→ **ASSIGNMENT**:
Reproduce, word for word, the stretch from "Conclusions— MEKK1 is" through "prevent vascular remodeling." in the abstract on MEKK1 and intimal hyperplasia.

→ **TEXT PROVIDED**:
-- -- --
Ablation of MEK Kinase 1 Suppresses Intimal Hyperplasia by Impairing Smooth Muscle Cell Migration and Urokinase Plasminogen Activator Expression in a Mouse Blood-Flow Cessation Model
Background— Migration, proliferation, and matrix-degrading protease expression of smooth muscle cells (SMCs) are major features of intimal hyperplasia after vascular injury. Although MEK kinase 1 (MEKK1) has been shown to regulate cell migration and urokinase plasminogen activator (uPA) expression, the precise role of MEKK1 in this process remains unknown.
Methods and Results— We triggered a vascular remodeling model by complete ligation of the right common carotid artery in wild-type (WT) and MEKK1-null (MEKK1−/−) mice. The intimal areas 28 days after ligation were significantly decreased in the ligated MEKK1−/− arteries compared with WT arteries (28±8 versus 65±17 μm2, P<0.05). There were no differences in the ratios of proliferating cell nuclear antigen (PCNA)–positive cells to total cells within the arterial wall between WT and MEKK1−/− arteries. Proliferation capacity also did not differ between WT and MEKK1−/− cultured aortic smooth muscle cells (AoSMCs). In contrast, the number of intimal PCNA-positive cells 7 days after ligation was significantly smaller in MEKK1−/− arteries. Three different migration assays revealed that migration and invasion of MEKK1−/− AoSMCs were markedly impaired. Addition of full-length MEKK1 restored the migration capacity of MEKK1−/− AoSMCs. The number of MEKK1−/− AoSMCs showing lamellipodia formation by epithelial growth factor was significantly smaller compared with those of WT SMCs. Furthermore, uPA expression after ligation was markedly decreased in MEKK1−/− arteries.
Conclusions— MEKK1 is implicated in vascular remodeling after blood-flow cessation by regulating the migration and uPA expression of SMCs. MEKK1 is a potential target for drug development to prevent vascular remodeling.
Received August 26, 2004; revision received November 16, 2004; accepted November 18, 2004.
-- -- --
→ **Collected data**:

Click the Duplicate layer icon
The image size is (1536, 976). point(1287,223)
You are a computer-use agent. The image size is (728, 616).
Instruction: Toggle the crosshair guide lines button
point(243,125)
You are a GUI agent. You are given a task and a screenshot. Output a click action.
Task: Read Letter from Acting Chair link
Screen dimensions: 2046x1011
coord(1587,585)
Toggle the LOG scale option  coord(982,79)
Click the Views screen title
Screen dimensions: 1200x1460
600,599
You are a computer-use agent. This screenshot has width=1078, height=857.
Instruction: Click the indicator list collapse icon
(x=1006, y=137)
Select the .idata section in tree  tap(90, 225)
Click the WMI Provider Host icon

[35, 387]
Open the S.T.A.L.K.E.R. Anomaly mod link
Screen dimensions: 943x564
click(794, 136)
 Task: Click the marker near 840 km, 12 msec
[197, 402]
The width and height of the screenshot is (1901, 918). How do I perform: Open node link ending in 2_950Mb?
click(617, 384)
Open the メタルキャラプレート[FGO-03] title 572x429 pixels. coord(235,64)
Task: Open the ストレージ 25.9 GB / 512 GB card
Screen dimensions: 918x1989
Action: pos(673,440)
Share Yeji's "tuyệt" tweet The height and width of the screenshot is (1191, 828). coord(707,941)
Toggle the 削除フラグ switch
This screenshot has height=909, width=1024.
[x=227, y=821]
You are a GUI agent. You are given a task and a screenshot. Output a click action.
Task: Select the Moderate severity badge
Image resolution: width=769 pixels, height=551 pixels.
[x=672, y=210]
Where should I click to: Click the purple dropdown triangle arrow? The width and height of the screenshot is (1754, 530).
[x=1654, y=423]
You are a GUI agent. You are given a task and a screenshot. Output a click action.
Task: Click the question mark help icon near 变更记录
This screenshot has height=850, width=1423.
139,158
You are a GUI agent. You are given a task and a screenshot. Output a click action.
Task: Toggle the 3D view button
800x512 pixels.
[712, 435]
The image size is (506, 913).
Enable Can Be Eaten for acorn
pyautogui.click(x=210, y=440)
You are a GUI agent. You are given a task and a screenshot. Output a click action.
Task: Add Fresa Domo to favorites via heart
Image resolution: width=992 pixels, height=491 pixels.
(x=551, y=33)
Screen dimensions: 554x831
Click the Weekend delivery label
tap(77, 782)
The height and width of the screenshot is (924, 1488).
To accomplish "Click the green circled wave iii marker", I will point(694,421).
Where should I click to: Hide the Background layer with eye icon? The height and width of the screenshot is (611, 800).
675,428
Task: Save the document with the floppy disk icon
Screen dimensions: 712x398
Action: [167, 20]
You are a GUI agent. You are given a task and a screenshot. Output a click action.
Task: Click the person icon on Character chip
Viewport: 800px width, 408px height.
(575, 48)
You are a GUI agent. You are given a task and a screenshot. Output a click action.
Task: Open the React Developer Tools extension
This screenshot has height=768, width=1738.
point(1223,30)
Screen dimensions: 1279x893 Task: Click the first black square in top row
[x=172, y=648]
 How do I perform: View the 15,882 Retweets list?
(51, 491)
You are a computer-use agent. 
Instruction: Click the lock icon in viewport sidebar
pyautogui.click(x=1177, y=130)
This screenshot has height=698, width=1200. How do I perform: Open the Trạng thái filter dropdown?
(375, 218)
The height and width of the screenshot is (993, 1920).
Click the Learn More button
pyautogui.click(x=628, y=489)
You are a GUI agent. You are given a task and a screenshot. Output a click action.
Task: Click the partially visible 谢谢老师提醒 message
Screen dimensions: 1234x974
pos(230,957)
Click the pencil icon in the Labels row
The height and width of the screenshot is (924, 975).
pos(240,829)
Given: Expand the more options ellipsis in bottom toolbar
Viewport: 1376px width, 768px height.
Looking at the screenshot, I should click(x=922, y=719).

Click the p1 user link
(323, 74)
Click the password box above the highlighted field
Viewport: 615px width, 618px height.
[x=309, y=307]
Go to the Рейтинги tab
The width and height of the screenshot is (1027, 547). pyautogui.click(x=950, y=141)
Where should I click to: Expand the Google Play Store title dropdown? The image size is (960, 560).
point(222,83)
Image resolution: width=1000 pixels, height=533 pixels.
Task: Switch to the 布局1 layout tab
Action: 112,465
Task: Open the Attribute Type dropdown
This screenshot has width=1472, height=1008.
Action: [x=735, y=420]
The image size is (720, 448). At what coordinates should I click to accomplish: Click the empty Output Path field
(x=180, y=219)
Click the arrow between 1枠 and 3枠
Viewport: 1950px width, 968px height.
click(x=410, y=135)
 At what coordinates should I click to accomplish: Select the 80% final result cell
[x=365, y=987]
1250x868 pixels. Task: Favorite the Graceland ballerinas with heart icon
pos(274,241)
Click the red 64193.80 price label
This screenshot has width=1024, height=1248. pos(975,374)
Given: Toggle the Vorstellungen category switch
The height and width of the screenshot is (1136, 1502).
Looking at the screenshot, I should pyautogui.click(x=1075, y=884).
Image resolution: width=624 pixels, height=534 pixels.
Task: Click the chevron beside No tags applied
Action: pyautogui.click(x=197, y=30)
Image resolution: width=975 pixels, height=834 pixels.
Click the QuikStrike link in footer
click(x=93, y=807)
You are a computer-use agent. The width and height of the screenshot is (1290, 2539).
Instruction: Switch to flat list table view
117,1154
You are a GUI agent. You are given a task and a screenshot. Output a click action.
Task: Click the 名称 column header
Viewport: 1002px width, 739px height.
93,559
-- -- --
→ **WRITTEN SOLUTION**:
Conclusions— MEKK1 is implicated in vascular remodeling after blood-flow cessation by regulating the migration and uPA expression of SMCs. MEKK1 is a potential target for drug development to prevent vascular remodeling.